Count the lines in the rows below that contain the word "should", and reply with that number alone.

++++++++

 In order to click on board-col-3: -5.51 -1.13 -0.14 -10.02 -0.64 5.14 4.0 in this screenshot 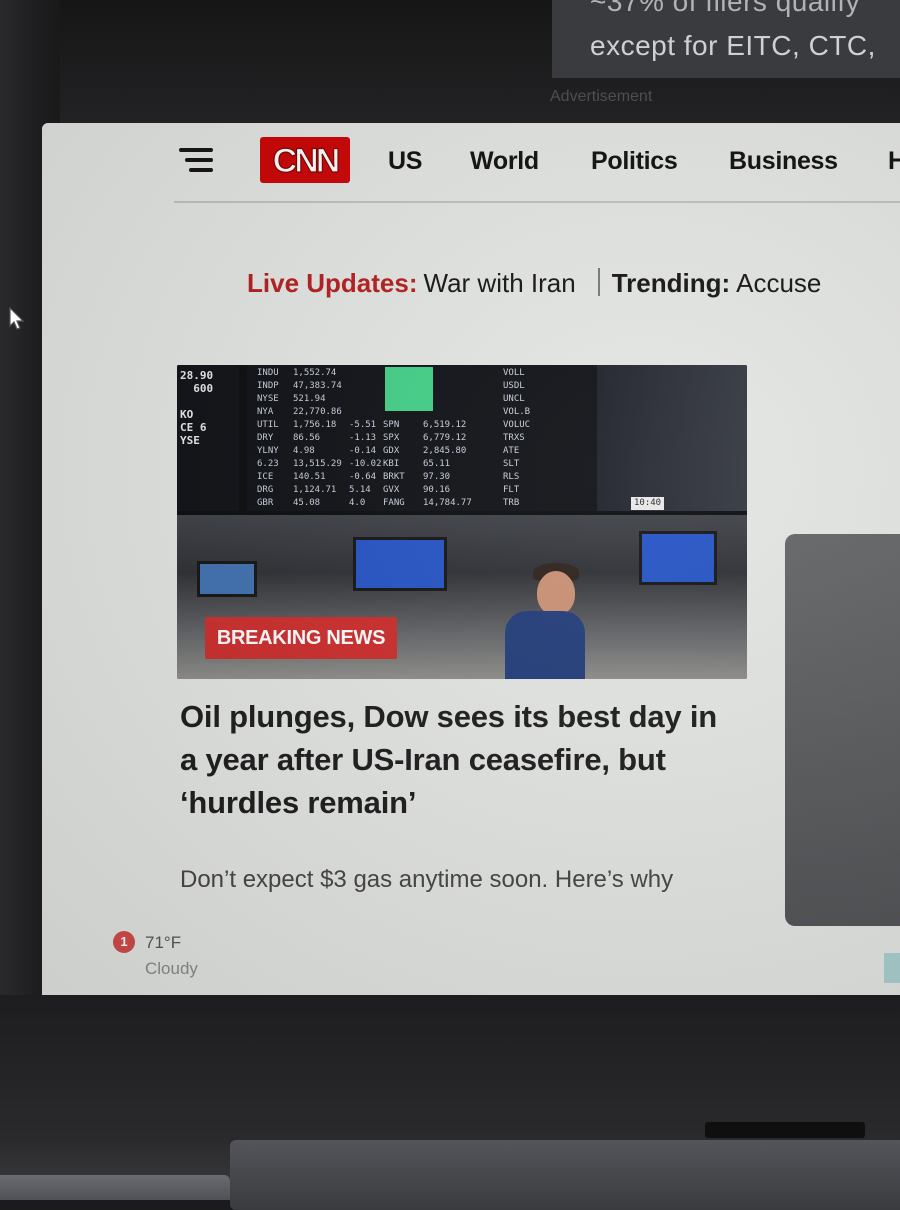, I will do `click(366, 464)`.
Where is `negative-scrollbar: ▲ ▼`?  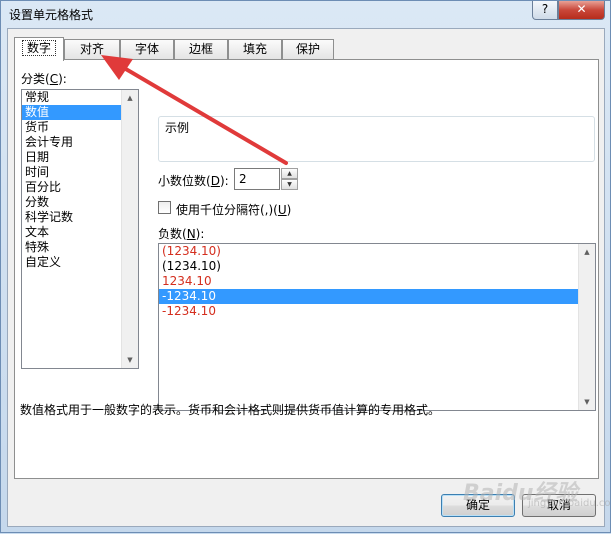 negative-scrollbar: ▲ ▼ is located at coordinates (586, 327).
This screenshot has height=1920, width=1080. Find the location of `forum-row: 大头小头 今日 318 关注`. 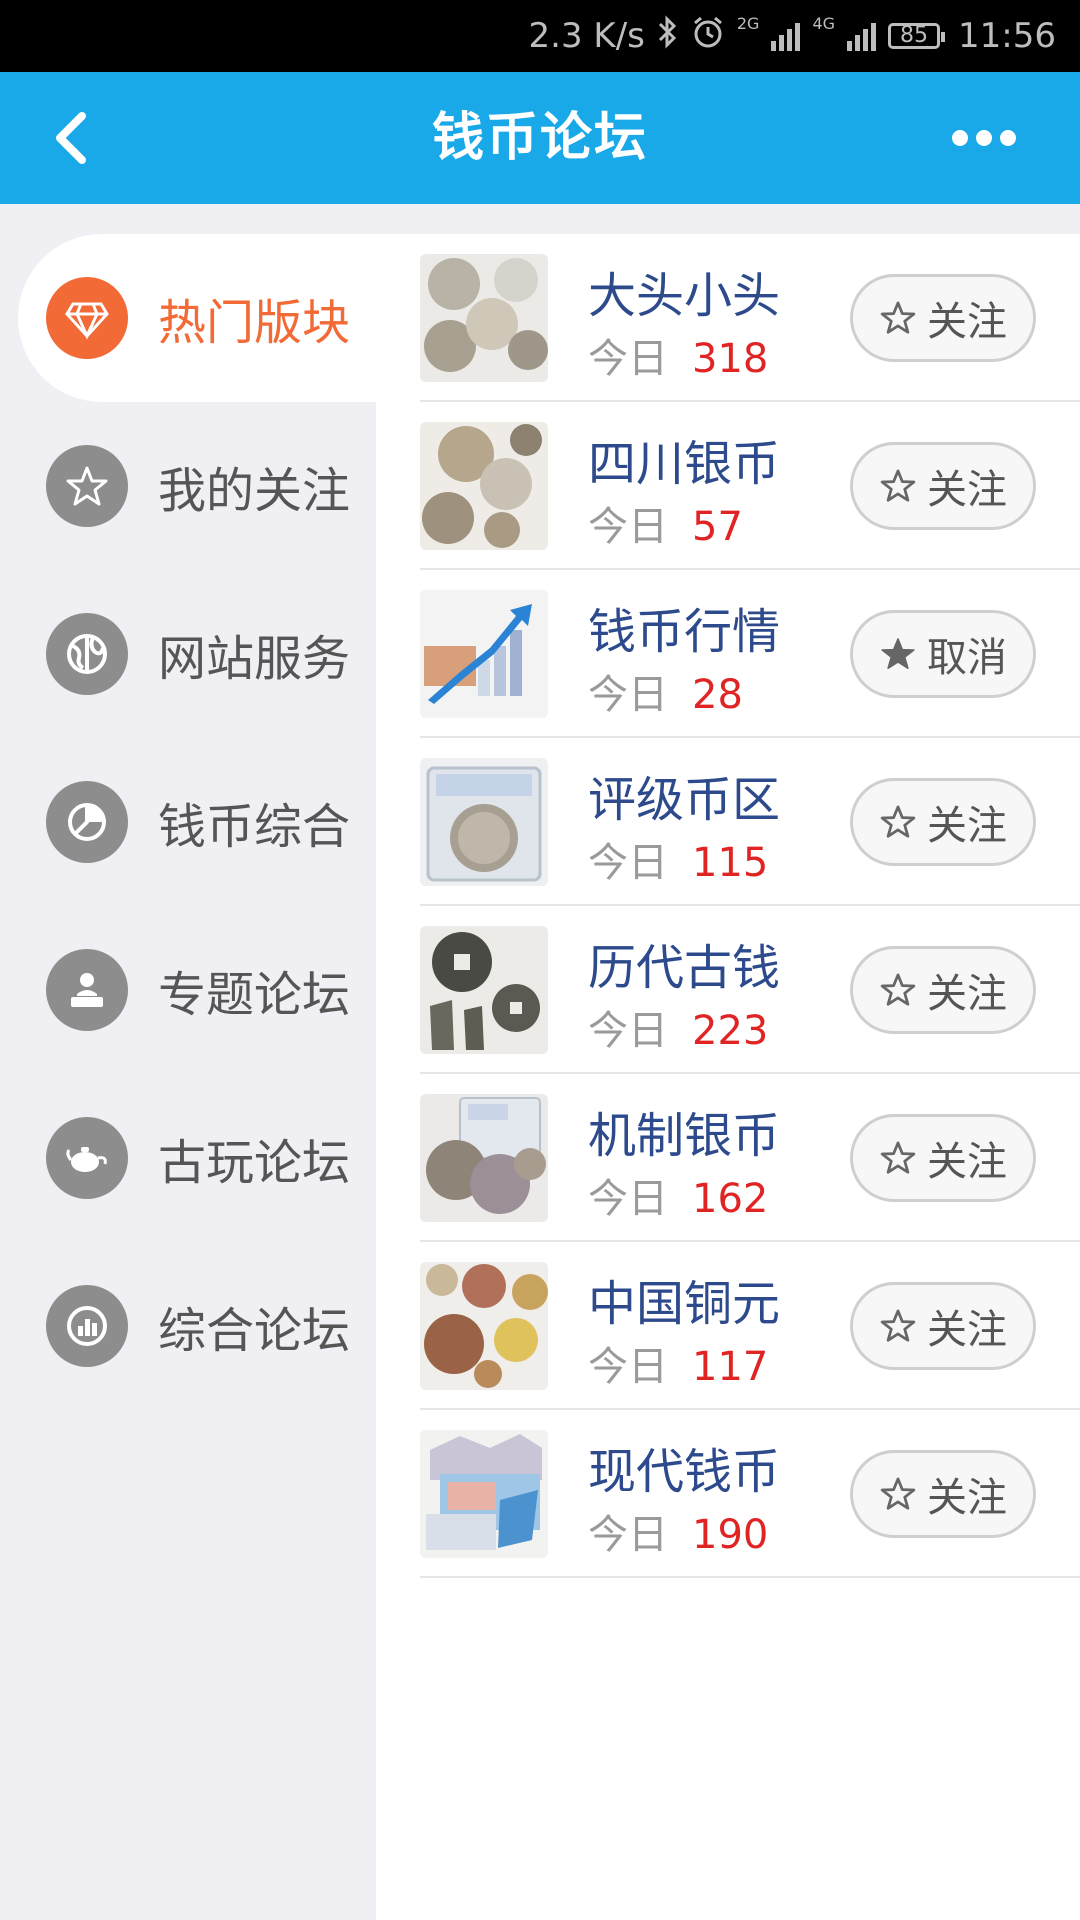

forum-row: 大头小头 今日 318 关注 is located at coordinates (750, 318).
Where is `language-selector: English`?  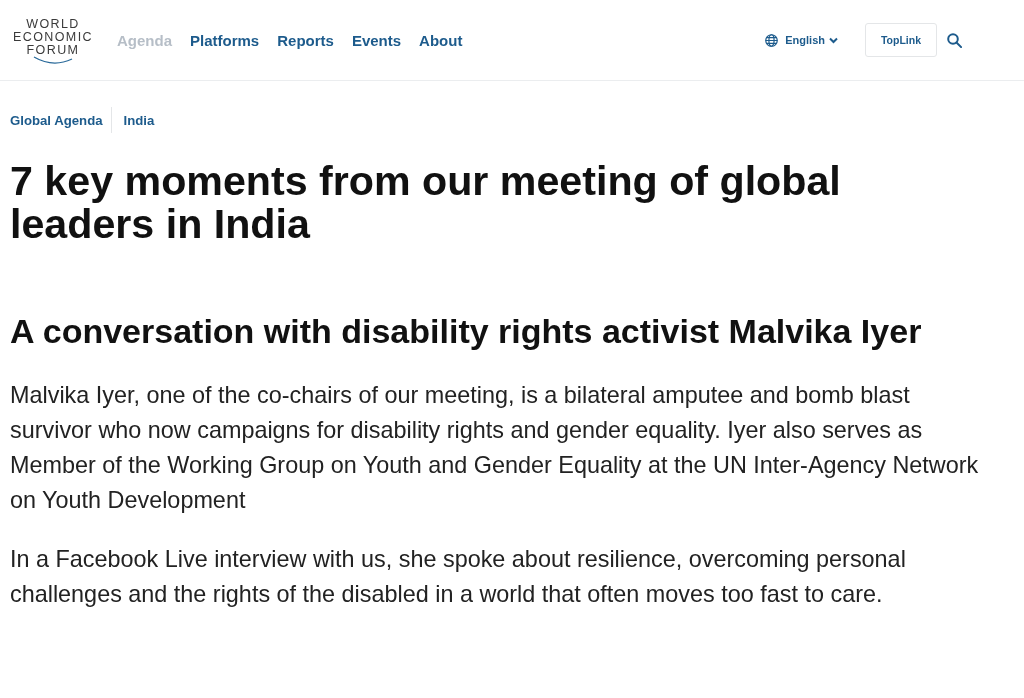
language-selector: English is located at coordinates (802, 40).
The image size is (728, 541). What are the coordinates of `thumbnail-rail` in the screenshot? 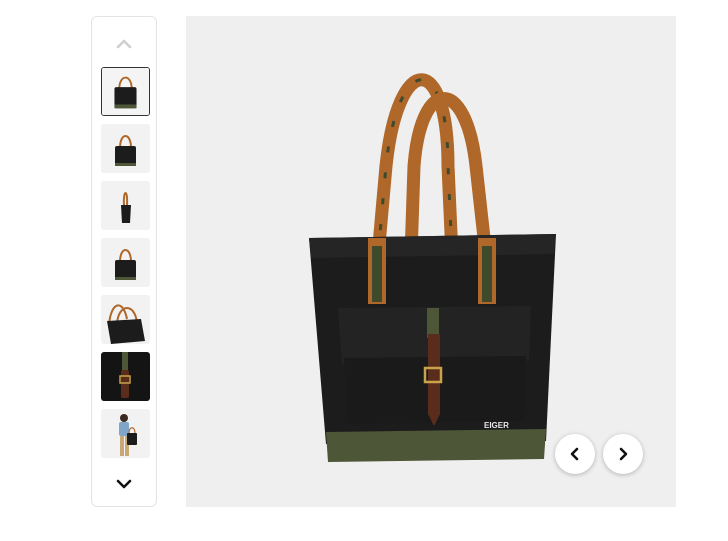 It's located at (124, 262).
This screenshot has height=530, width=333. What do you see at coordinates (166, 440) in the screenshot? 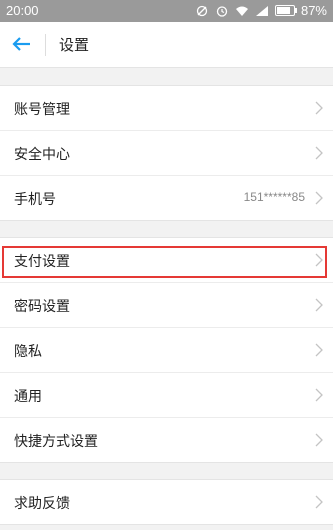
I see `settings-item-shortcut-settings: 快捷方式设置` at bounding box center [166, 440].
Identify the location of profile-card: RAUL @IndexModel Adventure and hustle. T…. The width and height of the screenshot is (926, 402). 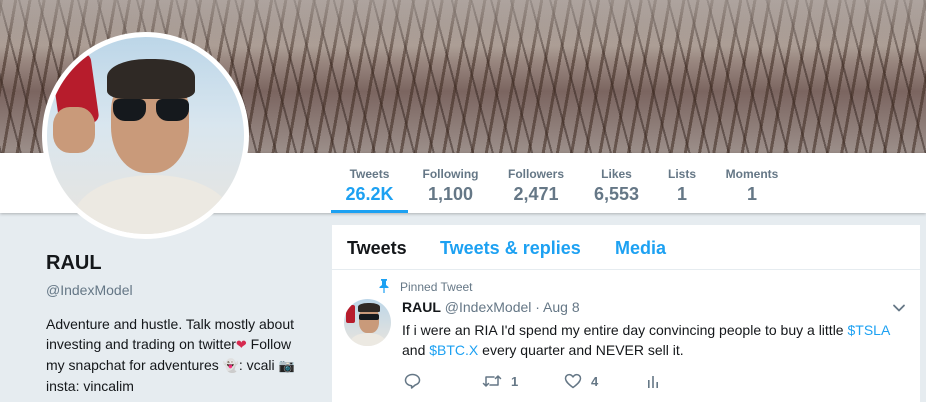
(181, 324).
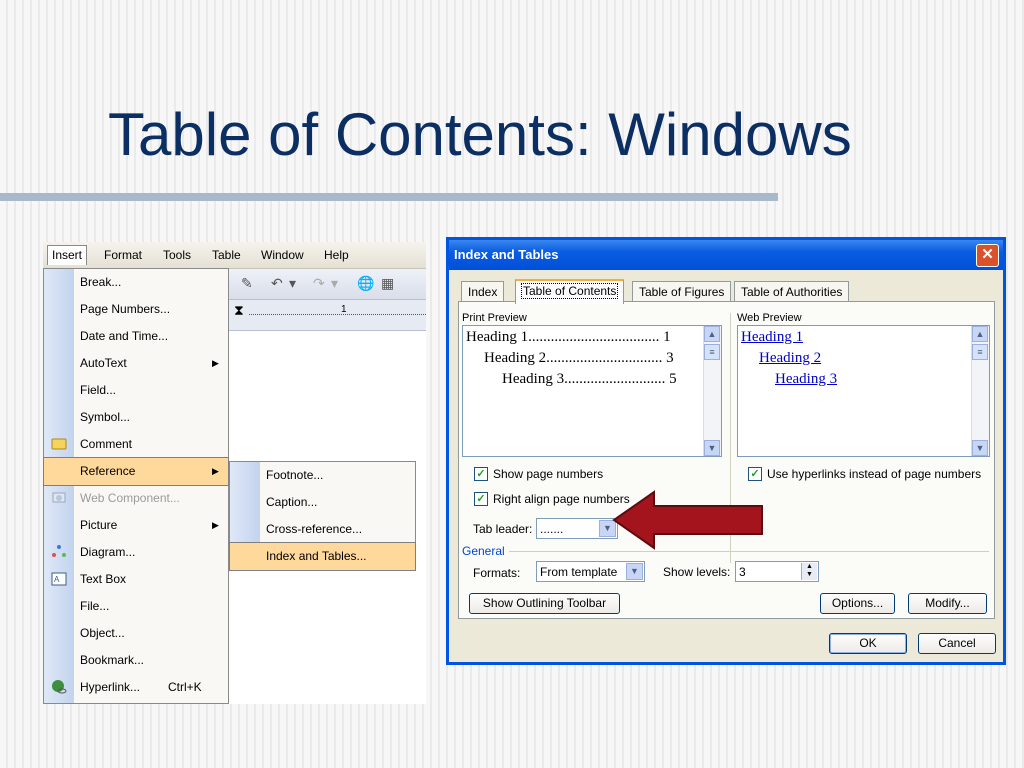  I want to click on right-align-checkbox: ✓ Right align page numbers, so click(552, 499).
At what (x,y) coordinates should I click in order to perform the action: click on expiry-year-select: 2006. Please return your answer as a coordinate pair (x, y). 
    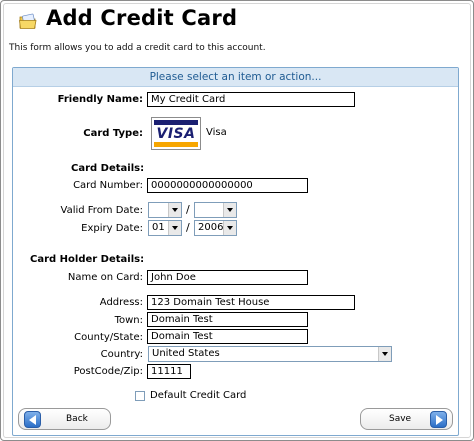
    Looking at the image, I should click on (216, 228).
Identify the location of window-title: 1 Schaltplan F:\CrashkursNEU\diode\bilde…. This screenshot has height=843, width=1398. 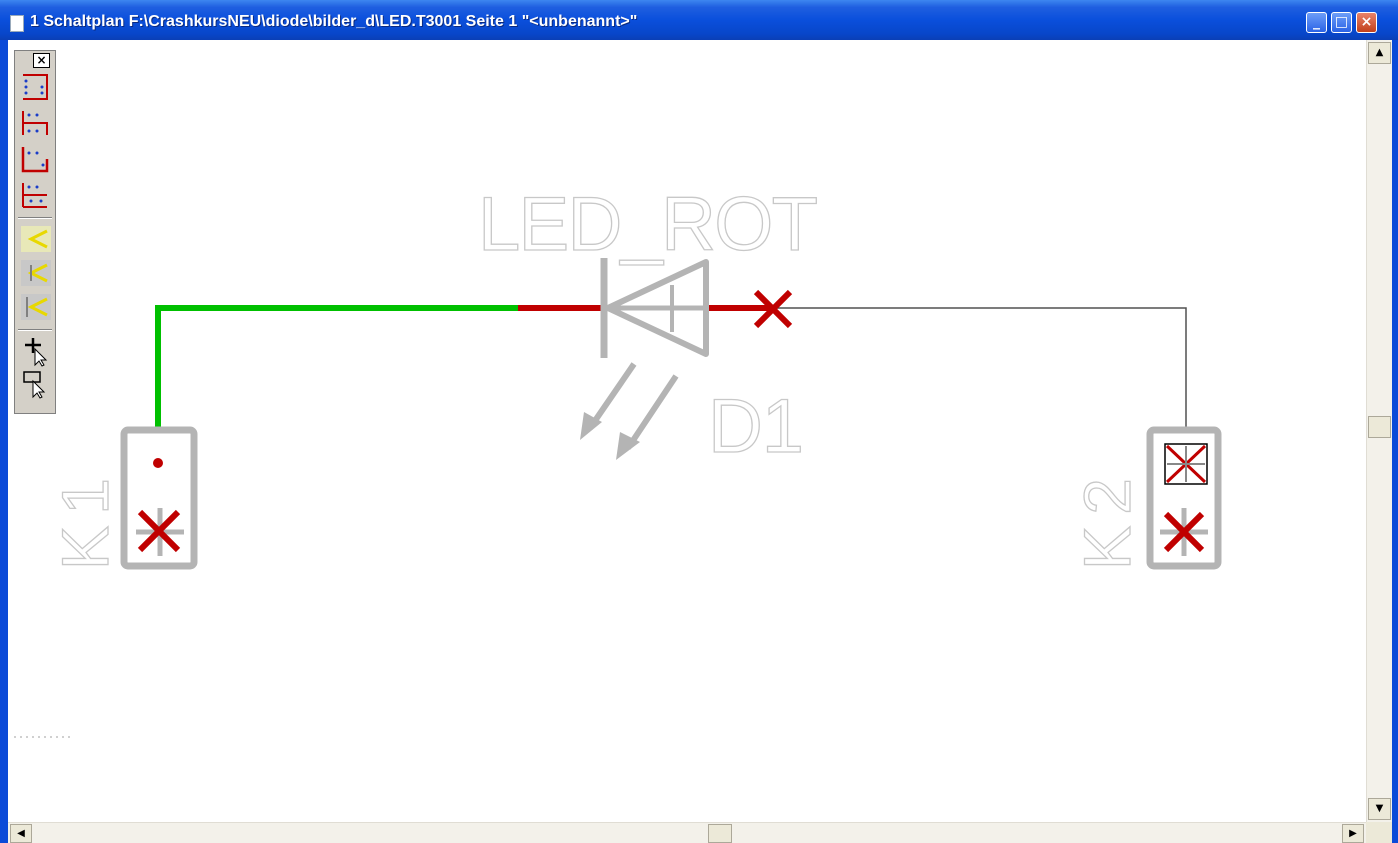
(334, 22).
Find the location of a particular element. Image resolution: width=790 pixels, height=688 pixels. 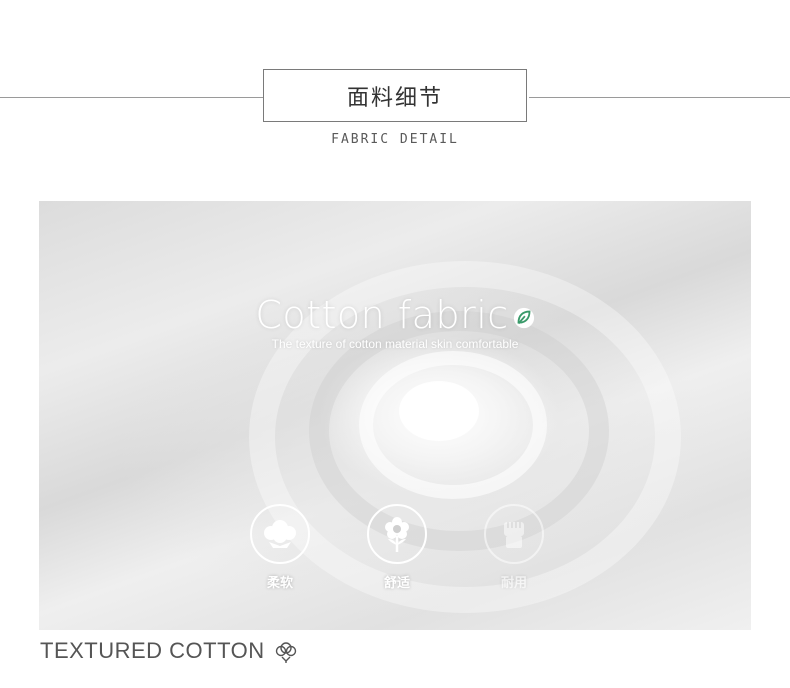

++++++++

→ **SOLVED EXERCISE**
2